The ATO says If you have fame, the fortune is also yours

The ATO has released in October 2022 a draft tax determination (TD 2022/D3) disallowing the use of an individual's fame by related entities. In summary, this is where a person licence the use of their “name, image and likeness” (“NIL”) to a company or family trust, and income received for the use of the person’s fame is split from the other earnings. However, there seems to be a “backflip” from ATO on their previous views as expressed through PCG 2017/D11, which provided guidance on what is acceptable income-splitting of a professional sportsperson's 'public fame' or 'image' (although that guidance was withdrawn in August 2018).

How this changed view came about

The Commissioner has relied on several case law precedents to form the view that under Australian law, an individual with fame has no property in that fame and therefore cannot vest or transfer any property in their fame to another entity. That is, the common law of Australia does not recognise as a proprietary right an individual's ability to exploit their fame separately from an accompanying business. Consequently, there is no recognised proprietary right (common law or otherwise) in an individual's fame that is capable of transfer or assignment. 

The outcome of this view is that where an individual has licenced the use of their fame to a related entity, and that related entity receives a fee for the exploitation of that fame, the new determination provides that any income received by the related entity is deemed to be ordinary income of the individual to whom the fame belongs to. This is because the individual could not under law provide any property in their fame to the related entity that the related entity could then allow a third party to use for a fee.

Impact on you or your clients

Many famous persons, particularly professional sportspeople, have used their NIL in obtaining income outside of their professional sport, such as sponsorships and endorsements deals. Similar arrangements also exists for celebrities and other public figures.

A traditional arrangement in these cases is for the famous person to licence their NIL to a related entity (most commonly a family trust in Australia), so that any NIL deals are signed with the related entity rather than the individual themselves. This then allows an income-splitting arrangement whereby the individual receives an amount of compensation for the exploitation of their NIL, leaving the remaining payment under the deal taxed in the hands of other family members or entities. Per the withdrawn PCG 2017/D11, up to 10% these payments can be treated as the income of the associated resident third-party under the safe-harbour arrangement.

However, with this new draft determination, even the 10% amount is no longer allowable, as the Commissioner’s new interpretation is 100% of the income must be attributed to the individual to whom the fame belongs to.

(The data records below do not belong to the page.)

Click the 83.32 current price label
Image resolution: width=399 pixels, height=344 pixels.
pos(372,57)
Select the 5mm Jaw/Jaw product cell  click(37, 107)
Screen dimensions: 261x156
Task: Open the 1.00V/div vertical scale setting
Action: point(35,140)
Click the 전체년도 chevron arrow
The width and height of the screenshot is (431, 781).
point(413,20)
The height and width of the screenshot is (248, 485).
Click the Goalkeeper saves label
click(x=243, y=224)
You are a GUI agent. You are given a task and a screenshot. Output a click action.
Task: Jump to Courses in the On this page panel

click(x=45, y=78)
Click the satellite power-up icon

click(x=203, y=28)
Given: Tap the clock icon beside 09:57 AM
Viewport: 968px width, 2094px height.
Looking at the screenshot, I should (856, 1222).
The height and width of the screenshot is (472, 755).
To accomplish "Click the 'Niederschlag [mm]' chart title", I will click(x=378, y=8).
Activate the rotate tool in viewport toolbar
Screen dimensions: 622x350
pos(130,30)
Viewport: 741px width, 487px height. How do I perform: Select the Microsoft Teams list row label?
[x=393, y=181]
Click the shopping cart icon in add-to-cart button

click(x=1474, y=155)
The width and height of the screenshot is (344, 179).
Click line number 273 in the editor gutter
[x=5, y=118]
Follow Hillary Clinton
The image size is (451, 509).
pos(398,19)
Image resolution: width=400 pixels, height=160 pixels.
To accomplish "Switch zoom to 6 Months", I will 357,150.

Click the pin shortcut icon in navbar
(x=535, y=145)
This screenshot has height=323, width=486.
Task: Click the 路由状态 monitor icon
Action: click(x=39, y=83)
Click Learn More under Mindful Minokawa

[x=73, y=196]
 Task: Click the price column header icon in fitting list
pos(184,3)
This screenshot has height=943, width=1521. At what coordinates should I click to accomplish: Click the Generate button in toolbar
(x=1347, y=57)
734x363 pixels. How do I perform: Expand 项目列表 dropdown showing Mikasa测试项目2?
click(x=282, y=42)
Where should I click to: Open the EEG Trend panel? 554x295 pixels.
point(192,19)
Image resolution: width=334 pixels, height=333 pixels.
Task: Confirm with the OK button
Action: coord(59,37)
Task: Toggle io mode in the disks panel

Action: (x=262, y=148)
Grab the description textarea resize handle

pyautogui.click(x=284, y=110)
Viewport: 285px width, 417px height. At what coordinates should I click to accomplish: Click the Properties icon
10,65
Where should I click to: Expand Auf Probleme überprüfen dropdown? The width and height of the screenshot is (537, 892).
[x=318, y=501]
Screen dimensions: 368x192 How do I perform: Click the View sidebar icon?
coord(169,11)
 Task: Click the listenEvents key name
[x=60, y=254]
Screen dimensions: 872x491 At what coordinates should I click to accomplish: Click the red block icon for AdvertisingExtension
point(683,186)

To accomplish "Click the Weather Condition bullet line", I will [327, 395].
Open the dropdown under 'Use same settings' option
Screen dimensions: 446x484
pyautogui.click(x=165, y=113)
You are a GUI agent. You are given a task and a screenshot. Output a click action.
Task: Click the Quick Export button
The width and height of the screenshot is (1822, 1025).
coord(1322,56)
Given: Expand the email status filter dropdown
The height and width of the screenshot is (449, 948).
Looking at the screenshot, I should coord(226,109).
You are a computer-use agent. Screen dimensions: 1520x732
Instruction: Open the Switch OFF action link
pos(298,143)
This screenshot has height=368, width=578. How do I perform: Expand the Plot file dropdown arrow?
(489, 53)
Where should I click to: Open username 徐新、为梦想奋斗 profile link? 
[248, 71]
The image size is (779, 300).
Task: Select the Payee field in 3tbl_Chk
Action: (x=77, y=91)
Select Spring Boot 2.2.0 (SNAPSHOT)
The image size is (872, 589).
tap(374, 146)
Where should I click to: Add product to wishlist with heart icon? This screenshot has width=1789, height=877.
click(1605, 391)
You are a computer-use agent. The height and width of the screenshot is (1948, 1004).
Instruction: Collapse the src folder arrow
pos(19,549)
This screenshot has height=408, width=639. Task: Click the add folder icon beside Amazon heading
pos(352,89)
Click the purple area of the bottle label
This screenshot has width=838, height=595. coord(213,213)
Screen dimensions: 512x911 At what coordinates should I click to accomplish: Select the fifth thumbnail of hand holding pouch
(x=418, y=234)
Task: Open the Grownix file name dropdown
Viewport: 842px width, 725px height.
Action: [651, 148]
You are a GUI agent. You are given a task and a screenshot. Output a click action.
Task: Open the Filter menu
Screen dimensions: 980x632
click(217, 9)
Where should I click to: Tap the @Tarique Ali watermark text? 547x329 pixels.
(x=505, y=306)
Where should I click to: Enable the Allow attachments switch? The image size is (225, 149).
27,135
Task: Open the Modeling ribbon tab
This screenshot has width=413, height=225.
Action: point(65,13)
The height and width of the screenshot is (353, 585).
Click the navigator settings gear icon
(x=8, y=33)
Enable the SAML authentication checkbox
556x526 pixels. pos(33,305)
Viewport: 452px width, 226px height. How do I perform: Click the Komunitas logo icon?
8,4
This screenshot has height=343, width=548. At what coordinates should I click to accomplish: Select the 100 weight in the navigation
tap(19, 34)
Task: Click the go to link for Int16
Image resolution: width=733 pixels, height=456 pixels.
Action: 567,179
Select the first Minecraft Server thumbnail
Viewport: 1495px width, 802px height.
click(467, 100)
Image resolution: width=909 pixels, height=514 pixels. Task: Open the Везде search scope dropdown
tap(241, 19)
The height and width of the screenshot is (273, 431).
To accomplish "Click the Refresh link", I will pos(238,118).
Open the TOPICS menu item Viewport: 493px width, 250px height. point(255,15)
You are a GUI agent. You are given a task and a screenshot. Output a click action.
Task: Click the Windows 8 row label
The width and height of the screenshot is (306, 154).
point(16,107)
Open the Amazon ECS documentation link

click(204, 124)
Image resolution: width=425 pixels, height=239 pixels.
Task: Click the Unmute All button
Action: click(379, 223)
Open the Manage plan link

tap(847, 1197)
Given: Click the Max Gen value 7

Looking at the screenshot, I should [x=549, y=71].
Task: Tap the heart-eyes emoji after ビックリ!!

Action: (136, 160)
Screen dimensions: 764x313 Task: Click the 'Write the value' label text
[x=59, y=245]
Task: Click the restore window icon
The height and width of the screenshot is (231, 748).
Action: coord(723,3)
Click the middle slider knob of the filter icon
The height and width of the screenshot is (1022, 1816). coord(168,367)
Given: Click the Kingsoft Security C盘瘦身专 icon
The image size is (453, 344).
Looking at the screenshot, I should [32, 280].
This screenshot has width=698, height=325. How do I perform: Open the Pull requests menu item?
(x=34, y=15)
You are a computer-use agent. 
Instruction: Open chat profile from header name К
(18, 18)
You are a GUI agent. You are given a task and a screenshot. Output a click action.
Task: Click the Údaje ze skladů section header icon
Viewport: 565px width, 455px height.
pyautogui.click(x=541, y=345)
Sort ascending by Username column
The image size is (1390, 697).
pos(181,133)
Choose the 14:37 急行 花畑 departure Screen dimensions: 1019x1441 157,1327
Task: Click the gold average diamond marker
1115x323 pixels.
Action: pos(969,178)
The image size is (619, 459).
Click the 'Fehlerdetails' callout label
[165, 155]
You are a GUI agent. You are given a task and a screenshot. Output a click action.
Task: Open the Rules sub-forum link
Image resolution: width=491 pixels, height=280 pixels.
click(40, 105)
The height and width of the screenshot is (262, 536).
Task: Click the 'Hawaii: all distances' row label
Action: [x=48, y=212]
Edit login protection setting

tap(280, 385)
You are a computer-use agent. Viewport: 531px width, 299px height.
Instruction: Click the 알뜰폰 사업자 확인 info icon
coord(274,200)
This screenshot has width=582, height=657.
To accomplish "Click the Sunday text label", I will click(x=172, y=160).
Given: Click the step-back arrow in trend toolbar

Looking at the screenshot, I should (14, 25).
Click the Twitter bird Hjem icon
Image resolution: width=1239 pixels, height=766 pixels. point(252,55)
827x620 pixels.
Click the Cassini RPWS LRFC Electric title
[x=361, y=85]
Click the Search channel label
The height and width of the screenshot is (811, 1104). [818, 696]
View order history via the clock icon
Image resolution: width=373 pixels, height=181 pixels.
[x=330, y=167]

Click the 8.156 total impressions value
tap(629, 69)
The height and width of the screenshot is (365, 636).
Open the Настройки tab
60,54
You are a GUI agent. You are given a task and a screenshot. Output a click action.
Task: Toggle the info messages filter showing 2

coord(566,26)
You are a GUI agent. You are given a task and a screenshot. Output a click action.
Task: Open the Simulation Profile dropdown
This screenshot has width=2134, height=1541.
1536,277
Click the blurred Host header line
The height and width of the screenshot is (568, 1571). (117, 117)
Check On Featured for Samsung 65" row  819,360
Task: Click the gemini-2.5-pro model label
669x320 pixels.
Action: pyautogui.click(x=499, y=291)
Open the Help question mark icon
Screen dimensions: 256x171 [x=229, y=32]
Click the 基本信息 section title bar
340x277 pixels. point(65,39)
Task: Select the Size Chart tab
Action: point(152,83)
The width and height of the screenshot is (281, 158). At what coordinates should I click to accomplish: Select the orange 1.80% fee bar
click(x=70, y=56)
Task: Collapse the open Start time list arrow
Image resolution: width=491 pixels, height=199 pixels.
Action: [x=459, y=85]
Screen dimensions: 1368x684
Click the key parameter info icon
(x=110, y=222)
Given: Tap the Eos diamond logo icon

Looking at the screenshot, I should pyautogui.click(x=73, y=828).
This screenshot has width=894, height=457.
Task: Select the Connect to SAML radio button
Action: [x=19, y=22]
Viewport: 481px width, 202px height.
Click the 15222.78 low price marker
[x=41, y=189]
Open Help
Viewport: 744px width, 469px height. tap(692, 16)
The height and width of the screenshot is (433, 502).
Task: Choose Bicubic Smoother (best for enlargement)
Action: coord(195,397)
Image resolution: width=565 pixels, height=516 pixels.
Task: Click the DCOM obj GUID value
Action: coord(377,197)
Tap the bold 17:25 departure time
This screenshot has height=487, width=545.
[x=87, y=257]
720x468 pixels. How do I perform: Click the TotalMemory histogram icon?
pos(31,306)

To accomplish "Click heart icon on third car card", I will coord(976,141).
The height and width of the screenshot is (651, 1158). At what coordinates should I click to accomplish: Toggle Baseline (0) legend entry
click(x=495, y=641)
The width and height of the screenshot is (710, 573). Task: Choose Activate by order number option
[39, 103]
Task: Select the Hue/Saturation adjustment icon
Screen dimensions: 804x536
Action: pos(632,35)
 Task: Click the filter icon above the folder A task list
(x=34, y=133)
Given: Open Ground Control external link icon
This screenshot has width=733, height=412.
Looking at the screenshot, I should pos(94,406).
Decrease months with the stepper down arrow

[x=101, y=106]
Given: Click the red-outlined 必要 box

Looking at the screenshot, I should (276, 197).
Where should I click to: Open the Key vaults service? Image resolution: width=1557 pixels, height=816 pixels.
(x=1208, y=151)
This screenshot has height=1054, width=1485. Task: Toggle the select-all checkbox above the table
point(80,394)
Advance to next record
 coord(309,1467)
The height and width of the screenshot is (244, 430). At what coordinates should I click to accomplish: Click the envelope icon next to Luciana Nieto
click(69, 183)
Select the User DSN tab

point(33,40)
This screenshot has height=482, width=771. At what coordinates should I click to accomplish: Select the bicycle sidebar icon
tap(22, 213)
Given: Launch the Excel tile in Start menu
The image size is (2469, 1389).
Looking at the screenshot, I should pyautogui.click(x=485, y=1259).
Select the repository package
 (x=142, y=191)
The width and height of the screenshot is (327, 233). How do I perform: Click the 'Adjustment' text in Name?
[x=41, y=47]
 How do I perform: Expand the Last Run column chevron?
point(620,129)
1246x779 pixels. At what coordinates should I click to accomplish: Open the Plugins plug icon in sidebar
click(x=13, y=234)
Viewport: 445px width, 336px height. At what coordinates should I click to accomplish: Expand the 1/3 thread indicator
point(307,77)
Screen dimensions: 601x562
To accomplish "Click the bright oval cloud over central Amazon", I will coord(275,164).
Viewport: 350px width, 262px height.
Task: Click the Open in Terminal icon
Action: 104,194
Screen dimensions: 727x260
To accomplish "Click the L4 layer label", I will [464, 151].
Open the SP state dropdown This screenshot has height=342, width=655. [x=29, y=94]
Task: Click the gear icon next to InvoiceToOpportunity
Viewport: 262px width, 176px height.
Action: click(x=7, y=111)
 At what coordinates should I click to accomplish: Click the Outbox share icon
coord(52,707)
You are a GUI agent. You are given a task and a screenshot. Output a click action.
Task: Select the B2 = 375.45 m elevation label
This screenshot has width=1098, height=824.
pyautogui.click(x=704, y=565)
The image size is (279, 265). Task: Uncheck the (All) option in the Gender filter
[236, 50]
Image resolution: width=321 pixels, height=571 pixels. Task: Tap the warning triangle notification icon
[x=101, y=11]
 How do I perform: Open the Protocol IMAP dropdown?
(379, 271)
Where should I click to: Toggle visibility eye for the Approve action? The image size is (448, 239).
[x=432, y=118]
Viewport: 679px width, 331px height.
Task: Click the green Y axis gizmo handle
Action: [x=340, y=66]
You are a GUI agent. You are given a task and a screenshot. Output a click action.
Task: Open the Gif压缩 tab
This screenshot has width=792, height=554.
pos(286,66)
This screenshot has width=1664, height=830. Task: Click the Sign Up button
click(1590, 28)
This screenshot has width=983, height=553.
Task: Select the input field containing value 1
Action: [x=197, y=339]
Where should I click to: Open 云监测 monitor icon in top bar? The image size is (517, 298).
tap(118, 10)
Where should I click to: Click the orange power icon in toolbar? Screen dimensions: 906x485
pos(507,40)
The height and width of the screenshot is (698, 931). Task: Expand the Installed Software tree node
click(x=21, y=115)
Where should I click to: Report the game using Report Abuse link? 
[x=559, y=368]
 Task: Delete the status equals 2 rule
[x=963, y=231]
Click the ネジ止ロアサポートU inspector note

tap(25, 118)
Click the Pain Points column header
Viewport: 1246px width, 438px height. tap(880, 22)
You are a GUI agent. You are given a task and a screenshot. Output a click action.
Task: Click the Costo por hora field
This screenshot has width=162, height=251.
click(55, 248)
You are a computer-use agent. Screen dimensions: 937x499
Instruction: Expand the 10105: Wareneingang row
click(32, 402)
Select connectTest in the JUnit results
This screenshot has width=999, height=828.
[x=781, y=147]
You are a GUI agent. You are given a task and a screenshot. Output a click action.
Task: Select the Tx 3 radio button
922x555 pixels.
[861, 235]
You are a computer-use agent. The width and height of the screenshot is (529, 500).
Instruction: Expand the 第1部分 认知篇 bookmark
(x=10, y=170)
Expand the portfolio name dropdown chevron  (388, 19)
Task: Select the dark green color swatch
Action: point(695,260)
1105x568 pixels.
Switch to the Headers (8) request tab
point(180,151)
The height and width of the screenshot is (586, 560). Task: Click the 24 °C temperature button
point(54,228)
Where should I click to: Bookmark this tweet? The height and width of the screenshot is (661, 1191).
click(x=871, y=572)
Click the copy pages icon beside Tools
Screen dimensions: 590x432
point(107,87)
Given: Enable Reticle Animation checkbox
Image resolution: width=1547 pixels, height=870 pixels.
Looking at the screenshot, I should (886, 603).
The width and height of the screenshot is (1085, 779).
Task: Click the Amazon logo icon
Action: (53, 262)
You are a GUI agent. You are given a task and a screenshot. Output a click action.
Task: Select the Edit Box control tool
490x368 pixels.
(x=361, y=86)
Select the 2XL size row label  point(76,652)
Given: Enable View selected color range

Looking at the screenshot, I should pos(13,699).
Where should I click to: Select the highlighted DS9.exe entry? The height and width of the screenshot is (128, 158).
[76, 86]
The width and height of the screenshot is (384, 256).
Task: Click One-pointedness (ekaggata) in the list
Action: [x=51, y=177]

This squarely closes the door to this type of income-splitting arrangement.

Transitional arrangement

Under TD 2022/D3, the ATO has made commitment to allow taxpayers who have in good faith relied upon PCG 2017/D11 to continue receiving income from the arrangement until 1 July 2023. This means there is no immediate need to change your existing arrangements for the 2023 financial year, and you have a window of opportunity between now and 30 June 2023 to review and revise you or your client’s tax affairs to align with the requirements under the new tax determination.

For most Australian taxpaying individuals, unfortunately they will have no option but to comply with the new tax determination as the complexities and tax cost of being a non-resident with Australian-sourced income could far outweigh any tax saving gained. However, for those top-tier international stars with significant international exposure, it may now be worthwhile for those individuals and their advisers to weigh up the pros and cons of changing their tax residency, particularly if they do not have strong ties to Australia. 

The reality is that many other countries around the world, particularly the US, continues to recognise an individual’s rights to control how their name, likeness, or other identifying information is used or exploited for commercial gains. Adding to that the generally more tax-friendly environment towards businesses and wealthy individuals, there may be an argument for taking up the tax residency in another jurisdiction for you or your client.